Una mujer o su sombra de yedra
llena de soledad de lámparas vacías.
En la memoria del corazón
está marchita una flor,
un nombre de mujer.
Los ojos de la ausencia
están llenos de lluvia, de paisajes helados y sin árboles.
¿Quién conoce el nombre de esa mujer
que olvida su cabellera en los ríos del alba?
¡Qué difícil es distinguir entre la noche
y una mujer ahogada hace tiempo en un estanque!

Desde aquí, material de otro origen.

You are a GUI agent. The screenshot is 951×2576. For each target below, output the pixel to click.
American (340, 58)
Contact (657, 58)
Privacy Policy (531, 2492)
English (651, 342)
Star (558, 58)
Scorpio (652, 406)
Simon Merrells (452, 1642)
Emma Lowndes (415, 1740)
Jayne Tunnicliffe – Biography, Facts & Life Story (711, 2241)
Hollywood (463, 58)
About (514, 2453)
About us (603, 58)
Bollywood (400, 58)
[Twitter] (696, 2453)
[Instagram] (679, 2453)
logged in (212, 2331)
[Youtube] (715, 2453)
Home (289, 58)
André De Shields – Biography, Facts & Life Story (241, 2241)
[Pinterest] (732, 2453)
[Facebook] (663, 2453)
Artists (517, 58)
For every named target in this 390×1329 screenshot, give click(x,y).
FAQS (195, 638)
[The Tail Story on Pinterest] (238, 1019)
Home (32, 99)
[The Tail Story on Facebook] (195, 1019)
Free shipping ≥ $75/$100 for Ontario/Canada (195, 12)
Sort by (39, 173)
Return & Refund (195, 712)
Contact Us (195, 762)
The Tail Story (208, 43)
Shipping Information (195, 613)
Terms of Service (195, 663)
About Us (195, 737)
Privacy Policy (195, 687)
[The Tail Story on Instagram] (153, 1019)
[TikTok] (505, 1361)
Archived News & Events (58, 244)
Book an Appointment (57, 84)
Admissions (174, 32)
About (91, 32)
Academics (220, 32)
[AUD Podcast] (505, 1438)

El desmayo de una flor no se compara
al silencio de sus párpados cerrados.
PAISAJE DE MUJER
(Tú vives justamente en el momento
en que muere la flor.
Ni más ni menos:
parecida al olvido).
Tu vives lenta y suave en tono de nube antigua.
Tu país se eleva a la altura del canto elemental
de las aves y de las florecillas silvestres.
No te ignoran los regatos perdidos
ni las huellas ocultas en el invierno.
El temblor de un tallo responde en tu despertar,
Tu cabellera es la flora del paraíso.
TROPICOS
Los ratones dialogan a los pies de las
mujeres con materia, ocultas en el trayecto
de la fiebre del bosque, en la extensión
perdida de las manos, en los remansos. Los
ratones viven domésticamente con los ojos
en blanco aletargados por un sueño fakírico
donde crecen, flores y animales, avispas,
ojos y flores. Los hombres venidos de Asia
claman en medio cuerpo la temperatura del
plátano, único color del trópico. En posturas
horribles, en las formas del sueño y de las
cejas del silencio. En la forma del párpado o
del grito o de la piel o de la madera o del
animal dormido. En la forma del diente o de
la piel reseca del vegetal o en la forma de la
cabeza que cae por lo alto de la muerte
dejando en el espacio una hebra de lágrima
sin ojo.
POEMA DE LA LIBERTAD DEL CIELO
TODAVIA no me he liberado del cielo. Me falta la libertad del
cielo. De la tierra. La libertad del espacio. La libertad del silencio
y del agua. Y también la mía. La de mis brazos. La libertad en fuga
de mis deseos por los tejidos finos a través de las noches lentas.
ME falta, pues, la libertad. Cuando salgo de un dedo, caigo en
otros dedos. Pero aquí también la vida. Libertad debe ser sin vida
y sin muerte. Como la vida del agua. Como la salida de un tren o como
una cosa que no se hace. Esto mismo de que me falte la libertad
del cielo está iluminado de ángeles.
YO vivo de mi falta de libertad. De no salir y de salirme de mí.
De cuanto hago de pié y en el sueño. De pisar a veces tierra con cascos
de caballo.
YO comprendo que los ratones busquen su libertad. Es natural
el deseo de una libertad inmediata. En cambio yo persigo la libertad
del cielo. De los colores y de los ojos. La libertad de la música.
LA libertad es tan pequeña que se me figura hormiga o muchas
hormigas. Y esto es nada. La libertad déjola libre. Le doy yo libertad.
LA lluvia me liberta de la ciudad. De las miradas de las gentes. Gusto
de la lluvia que viste resplandores. Amo la lluvia que arrastra deseos.
que destila el goce en la tierra que hace correr los ríos.